▶ Work order
Summarize the text below about the church's east window and chancel screen in two sentences.

▶ Document excerpt
---*---
A drawing, by Romain-Walker and Tanner, believed to be dated 1884 is
available showing the alterations which were made at the time and it is
interesting to see the “round headed aperture” before its replacement by the
present “Decorated” window. The Reverend Stanley Leathes, Rector of this parish
in 1889, made the following entry in the Clyffe Register —“The original tracery of the East Window for which no use could be
found, was placed as a parapet on top of the School wall facing the South
Porch”. It is still there today!
The chancel is usually separated from the nave by a screen. In medieval
times the nave of the church was used for many things, meetings and markets and
various secular gatherings, this being the only indoor public meeting place of
any size in the parish. It became necessary to erect a screen to divide nave
from chancel, with the Sacramental Presence and worship east of the partition
and the secular and social affairs taking place in the nave. In many modern
dual-purpose church buildings a partition operates in a similar way. Only the
lower part of the 14th century screen remains; the upper part appears to have
suffered deliberate destruction probably during the Commonwealth period when it
is believed that the stained glass windows of St. Helen’s suffered a similar
The Reverend H. R. Lloyd, writing
in ‘The Clyffe Parish Almanack for 1870’, notes — “Puritan
violence has sawn away the upper part of the chancel screen, which, judging
from what is left, must have been of excellent work”.
---*---
▶ Supplied material
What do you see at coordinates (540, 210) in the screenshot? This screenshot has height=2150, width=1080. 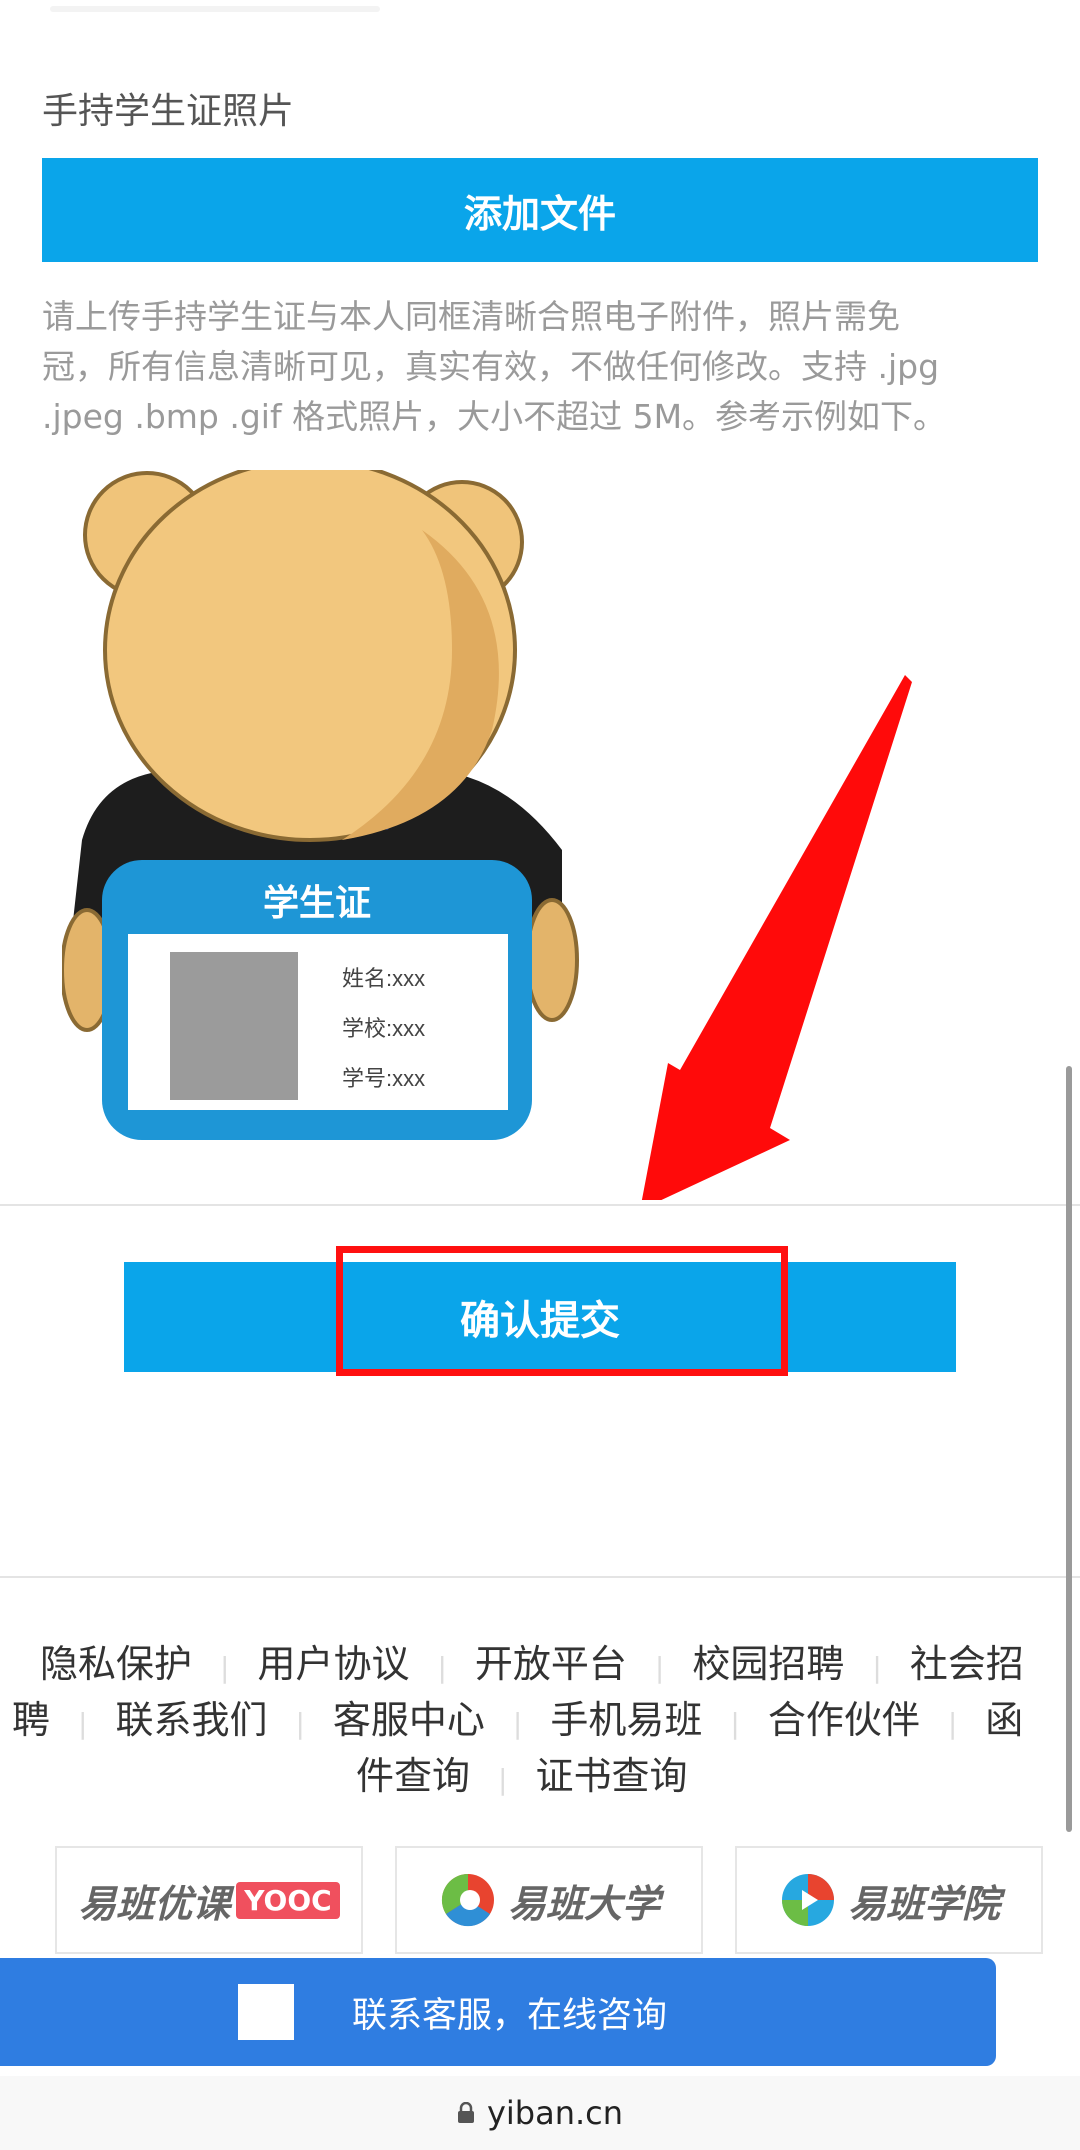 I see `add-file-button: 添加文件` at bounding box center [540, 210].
---*---
▶ Written response
A drawing believed to date from 1884 shows the alterations made at that time, when the round-headed aperture was replaced by the present Decorated east window and the unused original tracery was placed as a parapet on the School wall facing the South Porch, where it still stands. The chancel is separated from the nave by a screen, erected because the nave was used in medieval times for meetings, markets and other secular gatherings, but only the lower part of the 14th century screen remains, as the upper part appears to have been deliberately destroyed, probably during the Commonwealth period.